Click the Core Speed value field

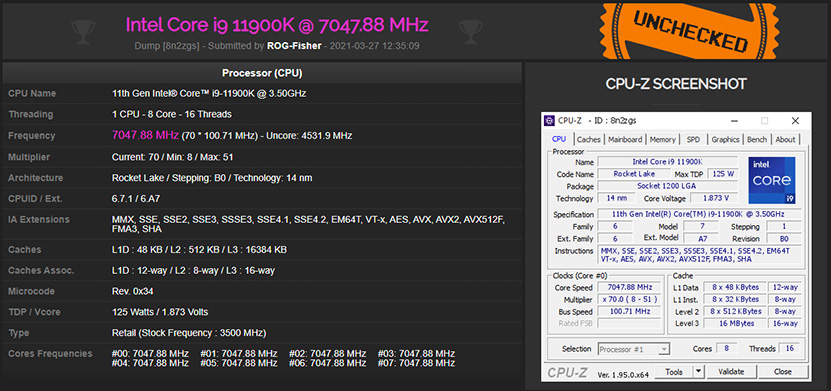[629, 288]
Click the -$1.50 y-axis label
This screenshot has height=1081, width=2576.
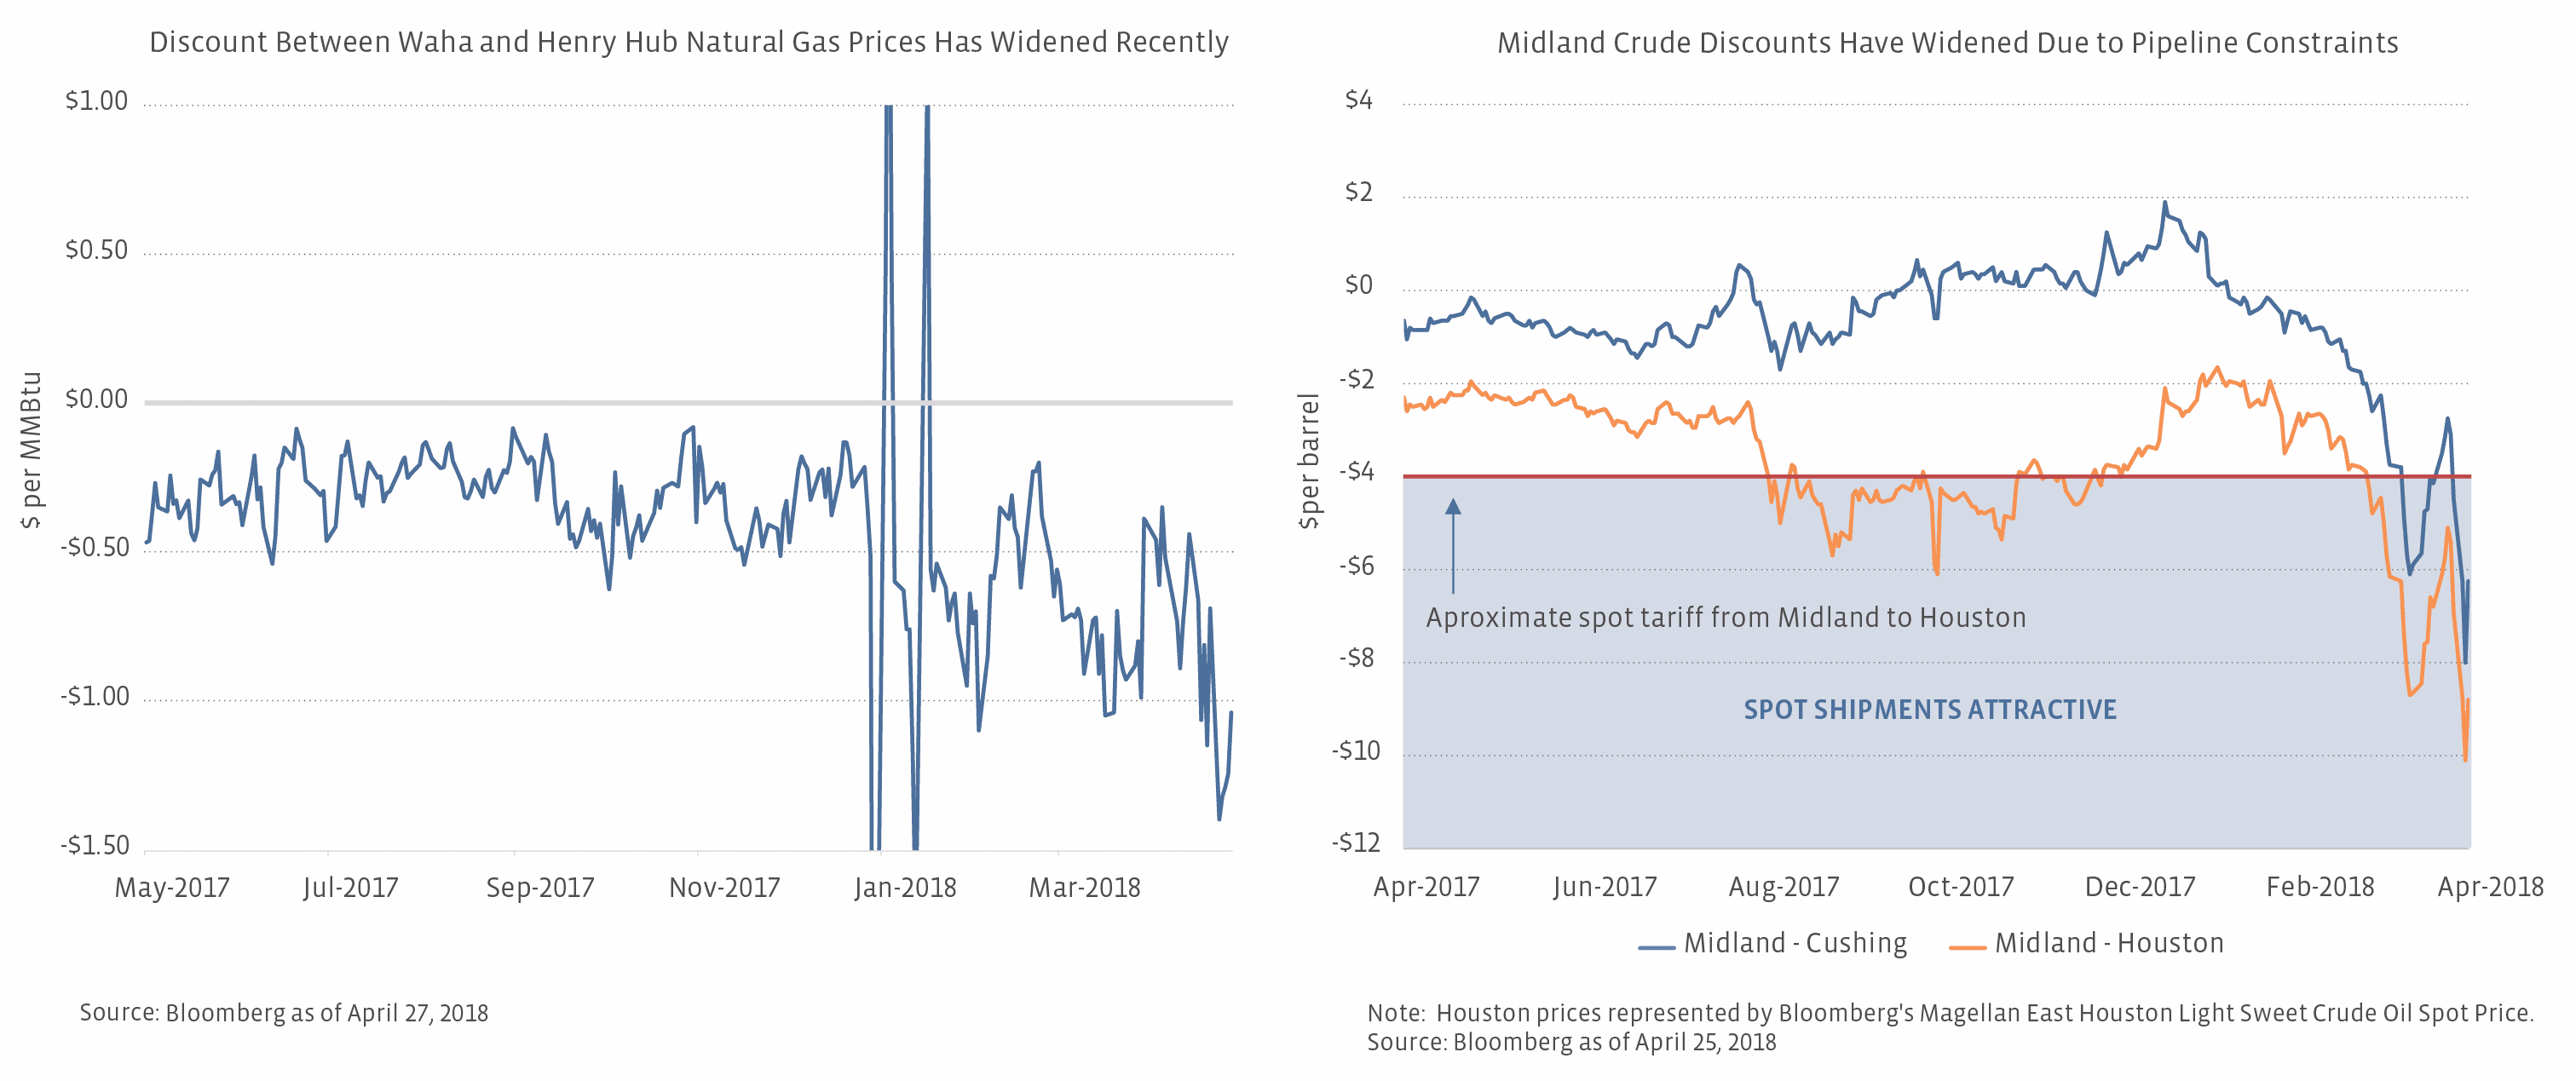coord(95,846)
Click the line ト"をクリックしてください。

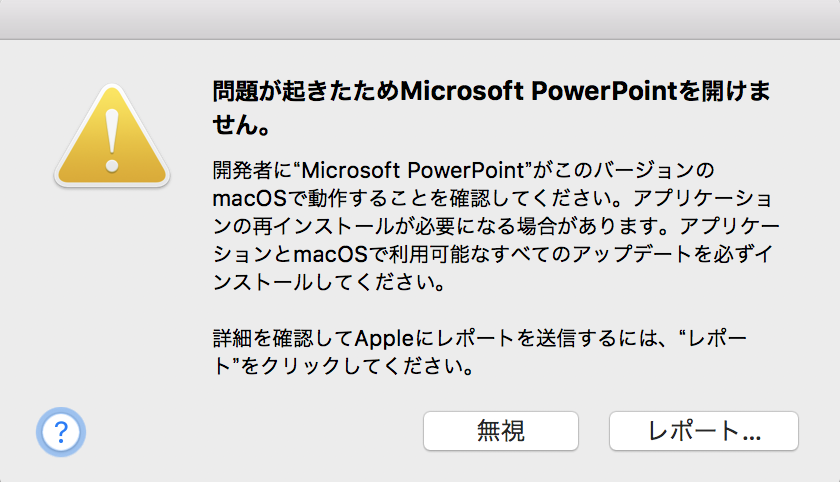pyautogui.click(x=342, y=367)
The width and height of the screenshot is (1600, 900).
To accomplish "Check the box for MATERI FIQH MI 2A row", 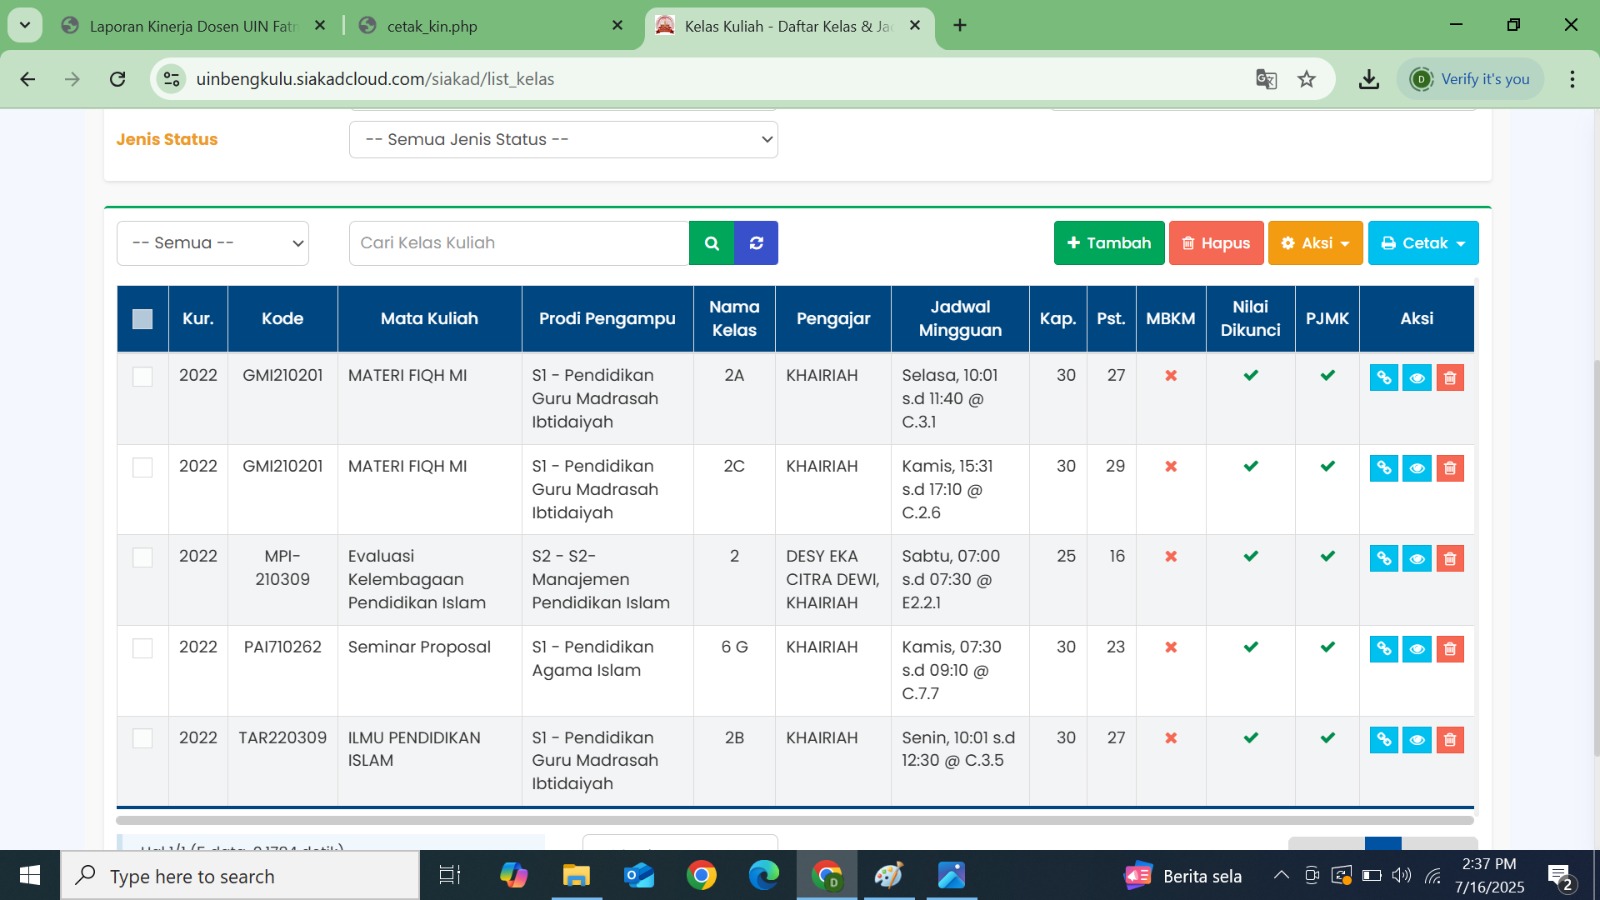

▶ _REQUIRED WORK_
Should a record include a picture, drop the picture and write out the remainder exactly.

▶ _ANSWER TO THE EXERCISE_
Click the Core Speed value field

[629, 288]
Click the -$1.50 y-axis label
This screenshot has height=1081, width=2576.
coord(95,846)
Click the line ト"をクリックしてください。

pyautogui.click(x=342, y=367)
The width and height of the screenshot is (1600, 900).
To accomplish "Check the box for MATERI FIQH MI 2A row", 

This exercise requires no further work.